__What to do__
Quote, word for word, the stretch of the post on Amazon.com and the JAWS screen reader from "The letter below, provided" through "every possible opportunity.".

__Document segment__
------------------------------------------------------------
We just received and verified some extremely disturbing news on the inaccessibility front. It seems Amazon.com has given the blind a rather unwelcome present for the Holiday Season in the form of yet another of the ever increasing “No Blind People Allowed” signs. Blind users of the JAWS screen reader developed by Freedom Scientific, the most widely used screen reader in the world, are apparently no longer allowed to perform essential shopping tasks such as reviewing product information on the web site. Though Amazon does offer a separate accessibility site, it provides a level of functionality that is far, far inferior to that found on their home page.
The letter below, provided by a highly competent user of the JAWS screen reader, serves to illustrate the difficulties. It is absolutely critical that everyone who is blind or cares about what happens to the blind write Amazon concerning this matter, asking and insisting that they work with the blind community to correct the situation promptly. Make no mistake, this issue and others like it are not simply “frustrations” but are serious, often intractible challenges to our ability to participate in society. Inaccessibility in an online store is tantamount to walking into a brick-and-mortar store and being told to get lost because you are of the wrong ethnicity. The currently imposed state of affairs represents an example of yet another “No Blind People Allowed” sign we must challenge at every possible opportunity.
Hi folks
From the looks of things here, Amazon.com, one of my favorite sites on the net, no longer works with JAWS 7.0. You click on a link to take you to the information page for a specific product, but instead you are taken to a page to buy a gift certificate. From what I’m told, they made some kind of visual change to the site using javascript. It looks more visually pleasing, but JAWS doesn’t display the page properly. so you press enter on a link thinking you’ll land on one thing but you land on another. So I’m going to call the customer service line on Monday because even i, a pretty compident JAWS user, couldn’t find the contact us link. Well, i found the link but not the right page. Really frustrating. If anyone else has had a similar problem, or if you give the site a try and experience the same problem, I’d like to know. This way i’ll have as much information as possible when I make my call.
I think that in this case, it’s unfair to accuse Amazon.com of discriminating against blind people. They merely made an enhancement to their site. In the process, they’ve exposed a bug in JFW, but I don’t believe it’s Amazon.com’s responsibility to find and work around such bugs. I just tested Amazon.com with both JFW 7.0 and FreedomBox 2.2, and FreedomBox is unaffected by this problem. It is therefore Freedom Scientific’s responsibility to fix the bug quickly; don’t bother Amazon.com about this one. As Darrell said on his “Taking a Byte out of JAWS 7.0” podcast, we should keep our demands on mainstream industry for accessibility to a minimum and do as much as possible ourselves.
------------------------------------------------------------
__Entries shown__
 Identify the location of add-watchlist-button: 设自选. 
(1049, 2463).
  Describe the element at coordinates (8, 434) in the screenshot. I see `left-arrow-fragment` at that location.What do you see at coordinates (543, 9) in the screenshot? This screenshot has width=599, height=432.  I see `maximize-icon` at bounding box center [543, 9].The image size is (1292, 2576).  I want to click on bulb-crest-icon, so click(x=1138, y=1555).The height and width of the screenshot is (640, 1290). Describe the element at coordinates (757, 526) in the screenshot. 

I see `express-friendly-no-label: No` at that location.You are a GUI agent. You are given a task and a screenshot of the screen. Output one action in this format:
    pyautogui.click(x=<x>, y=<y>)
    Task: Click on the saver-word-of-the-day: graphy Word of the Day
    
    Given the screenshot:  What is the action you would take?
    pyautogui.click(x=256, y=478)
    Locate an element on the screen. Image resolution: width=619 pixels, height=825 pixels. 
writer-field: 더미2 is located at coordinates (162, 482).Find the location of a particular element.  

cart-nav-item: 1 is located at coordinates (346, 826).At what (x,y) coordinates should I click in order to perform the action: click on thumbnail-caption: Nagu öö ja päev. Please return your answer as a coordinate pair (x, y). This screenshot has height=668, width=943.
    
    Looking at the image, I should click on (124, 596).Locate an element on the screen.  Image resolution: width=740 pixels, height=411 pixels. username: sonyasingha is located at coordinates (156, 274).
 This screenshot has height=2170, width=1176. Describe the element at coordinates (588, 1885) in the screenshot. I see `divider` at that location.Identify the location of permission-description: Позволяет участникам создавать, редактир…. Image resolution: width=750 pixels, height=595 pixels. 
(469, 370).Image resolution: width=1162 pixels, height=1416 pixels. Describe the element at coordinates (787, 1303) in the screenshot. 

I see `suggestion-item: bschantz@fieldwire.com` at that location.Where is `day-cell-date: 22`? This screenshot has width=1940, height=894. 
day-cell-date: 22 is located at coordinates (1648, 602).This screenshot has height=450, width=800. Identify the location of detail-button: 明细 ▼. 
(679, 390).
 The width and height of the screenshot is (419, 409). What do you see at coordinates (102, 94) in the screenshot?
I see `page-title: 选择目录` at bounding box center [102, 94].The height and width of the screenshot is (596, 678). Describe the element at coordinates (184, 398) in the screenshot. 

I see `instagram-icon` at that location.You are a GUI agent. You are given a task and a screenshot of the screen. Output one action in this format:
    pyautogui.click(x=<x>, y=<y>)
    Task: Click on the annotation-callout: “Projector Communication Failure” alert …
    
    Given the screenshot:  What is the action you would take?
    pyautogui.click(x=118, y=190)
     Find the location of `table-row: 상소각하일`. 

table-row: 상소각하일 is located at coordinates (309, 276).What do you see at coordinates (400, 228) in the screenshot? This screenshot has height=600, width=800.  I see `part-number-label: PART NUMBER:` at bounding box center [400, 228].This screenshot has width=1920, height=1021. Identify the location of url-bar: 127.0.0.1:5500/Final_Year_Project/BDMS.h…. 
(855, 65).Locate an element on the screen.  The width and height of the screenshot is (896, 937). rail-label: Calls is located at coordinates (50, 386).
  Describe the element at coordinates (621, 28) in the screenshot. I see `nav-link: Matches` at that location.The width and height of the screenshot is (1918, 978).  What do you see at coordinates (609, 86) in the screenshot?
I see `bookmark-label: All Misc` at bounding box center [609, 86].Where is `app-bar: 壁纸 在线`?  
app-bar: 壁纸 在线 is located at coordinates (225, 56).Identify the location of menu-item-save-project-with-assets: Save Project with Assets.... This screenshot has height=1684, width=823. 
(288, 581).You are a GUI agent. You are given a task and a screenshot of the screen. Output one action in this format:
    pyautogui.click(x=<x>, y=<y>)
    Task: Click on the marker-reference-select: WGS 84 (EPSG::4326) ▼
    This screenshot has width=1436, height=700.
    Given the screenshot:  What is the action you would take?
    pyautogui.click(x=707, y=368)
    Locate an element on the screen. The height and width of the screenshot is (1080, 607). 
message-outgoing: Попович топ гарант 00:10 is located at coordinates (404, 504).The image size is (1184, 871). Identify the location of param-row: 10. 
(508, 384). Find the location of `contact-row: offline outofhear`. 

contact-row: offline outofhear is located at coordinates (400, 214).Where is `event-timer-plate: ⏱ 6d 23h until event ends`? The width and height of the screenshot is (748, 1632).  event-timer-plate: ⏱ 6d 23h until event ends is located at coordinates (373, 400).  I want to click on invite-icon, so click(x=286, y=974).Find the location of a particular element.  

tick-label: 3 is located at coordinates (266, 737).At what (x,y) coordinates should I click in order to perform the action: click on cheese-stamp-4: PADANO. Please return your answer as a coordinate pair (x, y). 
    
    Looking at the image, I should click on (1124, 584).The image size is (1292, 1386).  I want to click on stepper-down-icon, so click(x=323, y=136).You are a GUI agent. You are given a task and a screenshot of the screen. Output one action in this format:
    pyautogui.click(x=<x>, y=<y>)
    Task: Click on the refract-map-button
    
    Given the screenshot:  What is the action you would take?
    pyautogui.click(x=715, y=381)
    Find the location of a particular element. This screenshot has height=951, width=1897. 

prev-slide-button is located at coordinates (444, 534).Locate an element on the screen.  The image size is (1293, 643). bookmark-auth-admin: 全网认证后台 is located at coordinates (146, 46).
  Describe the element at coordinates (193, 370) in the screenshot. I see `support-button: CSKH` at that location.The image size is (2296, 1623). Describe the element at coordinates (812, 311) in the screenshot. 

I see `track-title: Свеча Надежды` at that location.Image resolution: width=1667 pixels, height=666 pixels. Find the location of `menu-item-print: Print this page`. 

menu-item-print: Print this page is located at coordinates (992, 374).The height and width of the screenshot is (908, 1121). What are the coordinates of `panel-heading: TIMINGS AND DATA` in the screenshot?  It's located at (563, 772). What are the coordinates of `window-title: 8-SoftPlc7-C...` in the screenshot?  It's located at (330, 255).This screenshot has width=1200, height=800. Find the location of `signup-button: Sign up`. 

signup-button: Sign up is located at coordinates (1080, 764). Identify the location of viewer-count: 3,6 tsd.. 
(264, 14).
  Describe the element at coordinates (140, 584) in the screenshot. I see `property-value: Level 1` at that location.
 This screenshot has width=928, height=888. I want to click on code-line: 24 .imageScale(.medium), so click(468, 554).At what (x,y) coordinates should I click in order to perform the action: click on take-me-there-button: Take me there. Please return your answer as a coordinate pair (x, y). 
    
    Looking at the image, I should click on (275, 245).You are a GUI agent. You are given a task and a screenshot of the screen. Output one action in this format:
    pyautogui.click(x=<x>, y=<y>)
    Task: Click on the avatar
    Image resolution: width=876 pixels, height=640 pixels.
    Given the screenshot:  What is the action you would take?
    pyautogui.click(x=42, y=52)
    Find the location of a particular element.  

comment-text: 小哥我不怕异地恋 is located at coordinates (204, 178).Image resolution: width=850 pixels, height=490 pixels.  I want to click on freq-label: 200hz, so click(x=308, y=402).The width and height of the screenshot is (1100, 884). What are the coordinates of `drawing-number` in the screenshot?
------------------------------------------------------------
__Exercise solution__
The letter below, provided by a highly competent user of the JAWS screen reader, serves to illustrate the difficulties. It is absolutely critical that everyone who is blind or cares about what happens to the blind write Amazon concerning this matter, asking and insisting that they work with the blind community to correct the situation promptly. Make no mistake, this issue and others like it are not simply “frustrations” but are serious, often intractible challenges to our ability to participate in society. Inaccessibility in an online store is tantamount to walking into a brick-and-mortar store and being told to get lost because you are of the wrong ethnicity. The currently imposed state of affairs represents an example of yet another “No Blind People Allowed” sign we must challenge at every possible opportunity.